Zwar kann in bestimmten Ausnahmefällen zusätzlich eine Rentengewährung wegen voller Erwerbsminderung auch erfolgen, wenn -
wie im Fall des Klägers - eine relevante quantitative Einschränkung seines Leistungsvermögens an geeigneten Arbeitsplätzen
nicht besteht. Dazu müssten allerdings die Voraussetzungen für einen von der Rechtsprechung des BSG entwickelten sog. Katalogfall erfüllt sein, was hier nicht der Fall ist. Nach der Rechtsprechung des BSG (Urt. v. 09.05.2012, B 5 R 68/11 R - nach juris) ist bei der Prüfung, ob ein derartiger Ausnahmefall vorliegt, mehrschrittig vorzugehen.

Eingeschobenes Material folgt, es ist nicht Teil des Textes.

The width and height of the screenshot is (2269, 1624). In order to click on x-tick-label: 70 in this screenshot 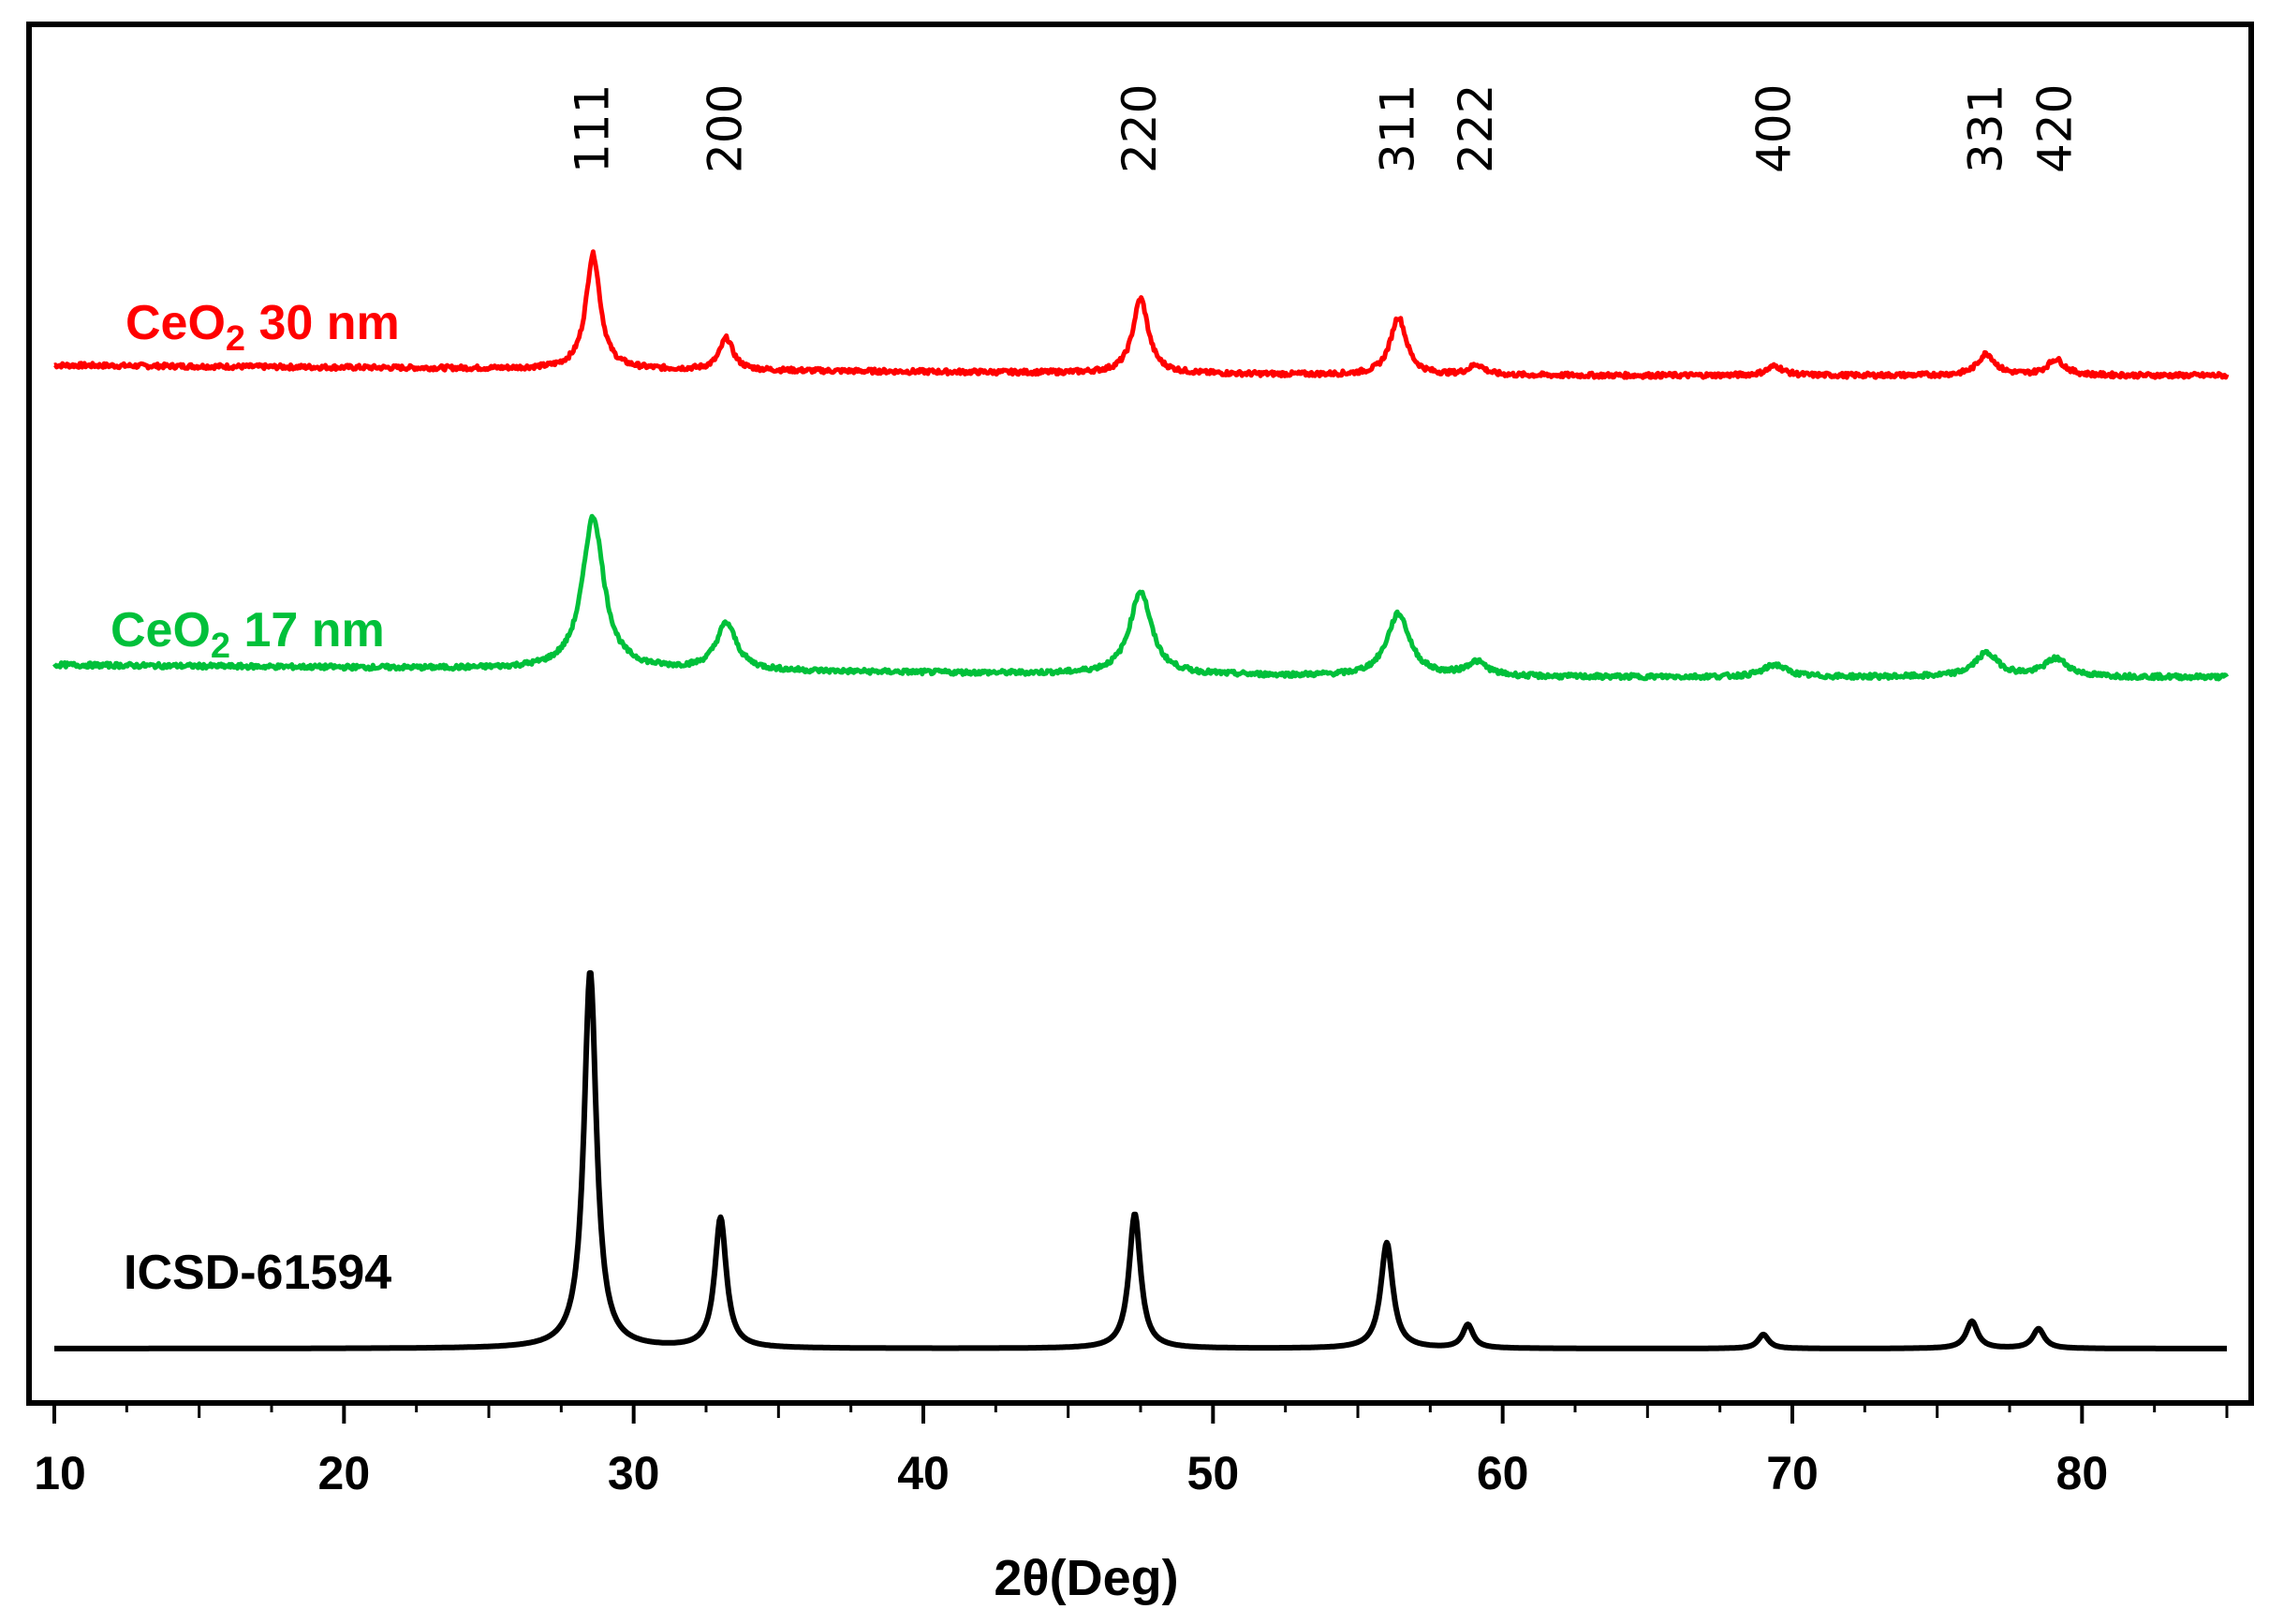, I will do `click(1792, 1473)`.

Zunächst ist festzustellen,
ob mit dem Restleistungsvermögen Verrichtungen erfolgen können, die bei ungelernten Tätigkeiten üblicherweise gefordert werden,
wie Zureichen, Abnehmen, Transportieren, Reinigen, Maschinenbedienung, Kleben, Sortieren, Verpacken, Zusammensetzen von Teilen.

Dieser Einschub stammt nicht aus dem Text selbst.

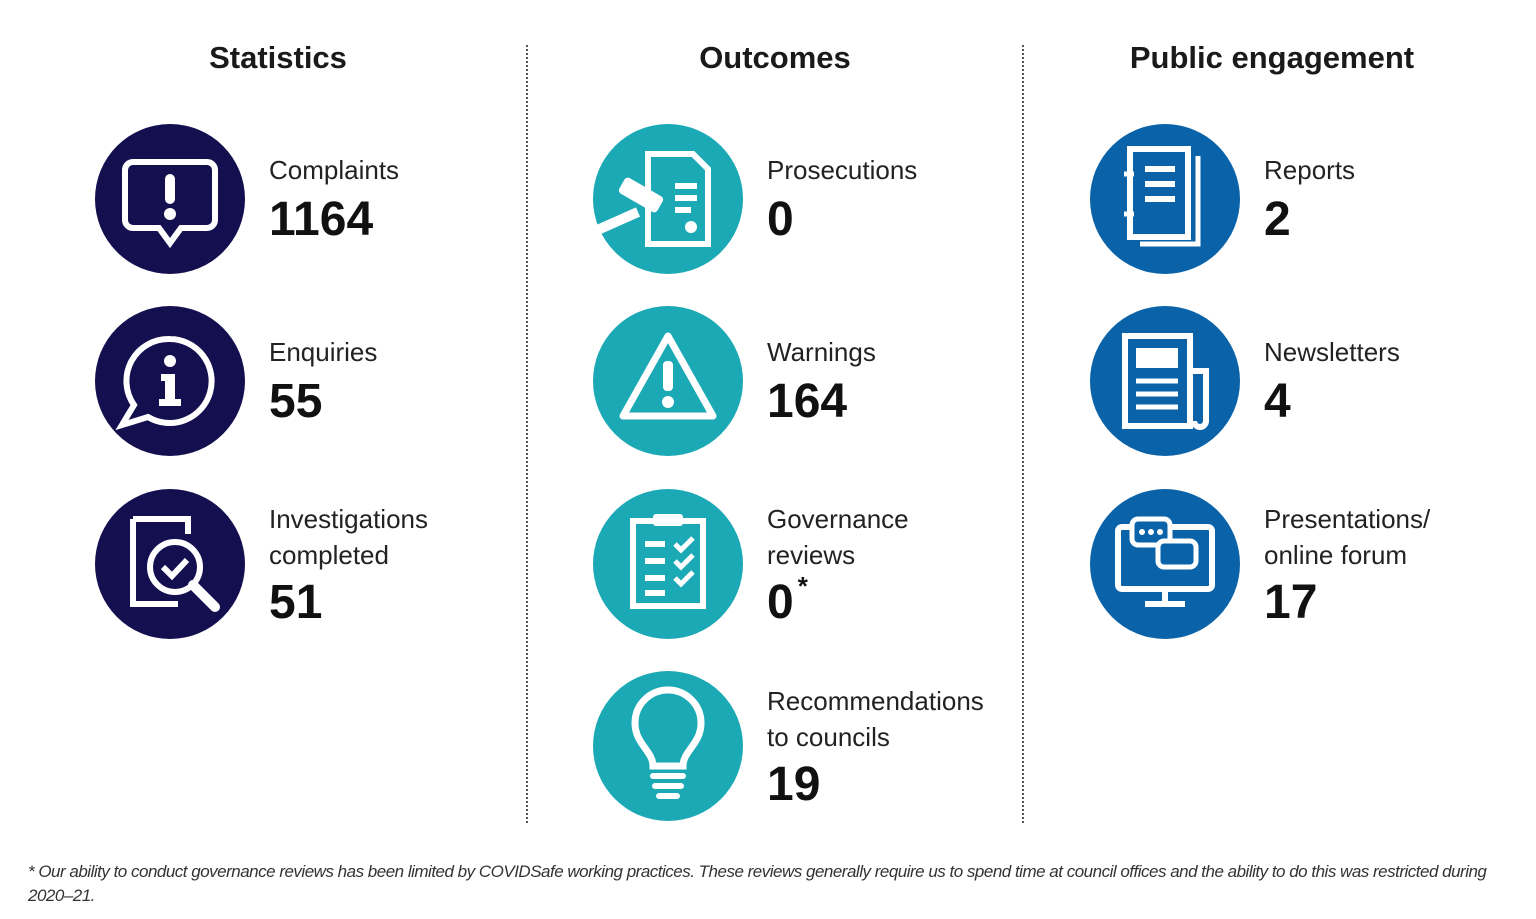 This screenshot has height=919, width=1536. Describe the element at coordinates (780, 220) in the screenshot. I see `outcome-value: 0` at that location.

Wenn sich solche abstrakten Handlungsfelder nicht oder nur unzureichend beschreiben lassen und ernste Zweifel an der tatsächlichen
Einsatzfähigkeit auf dem allgemeinen Arbeitsmarkt unter dessen üblichen Bedingungen kommen, stellt sich im zweiten Schritt
die Frage nach der besonderen spezifischen Leistungsbehinderung oder der Summierung ungewöhnlicher Einschränkungen und, falls
eine solche Kategorie als vorliegend angesehen wird, wäre im dritten Schritt von der Beklagten eine Verweisungstätigkeit konkret
zu benennen und die Einsatzfähigkeit dann hinsichtlich dieser Tätigkeit abzuklären (vgl. Gürtner a.a.O., Stand September 2016,
Rn 37 mwN).
Für den Senat ergeben sich bereits keine ernsthaften Zweifel an der Einsatzfähigkeit des Klägers auf dem allgemeinen Arbeitsmarkt,
da sämtliche Arbeitsfelder als grundsätzlich geeignet anzuführen wären. Außerdem stellen die beim Kläger vorliegenden Gesundheitsstörungen
sich nicht als schwere spezifische Behinderung wie etwa eine - ggf. funktionale - Einarmigkeit und auch nicht als Summierung
von ungewöhnlichen Einschränkungen dar. Es liegen Einschränkungen der Arbeitsbedingungen vor, wie sie vielfach bei körperlich
und psychisch beeinträchtigten Erwerbstätigen anzutreffen sind, und auch die Sinneswahrnehmung ist nur in geringem Maß eingeschränkt.
Der Kläger ist auch nicht gehindert, einen eventuellen Arbeitsplatz zu erreichen. Die Gehfähigkeit des Klägers ist nach übereinstimmender
ärztlicher Darlegung ausreichend und öffentliche Verkehrsmittel können benutzt werden.
Dementsprechend sind die Entscheidungen der Beklagten, die einen Rentenanspruch des Klägers lediglich wegen teilweiser Erwerbsminderung
bei Berufsunfähigkeit als belegt ansehen und einen weitergehenden Antrag zurückweisen, nicht zu beanstanden.
Nach alledem war die Berufung des Klägers gegen das Urteil des SG Nürnberg vom 16.02.2017 als unbegründet zurückzuweisen.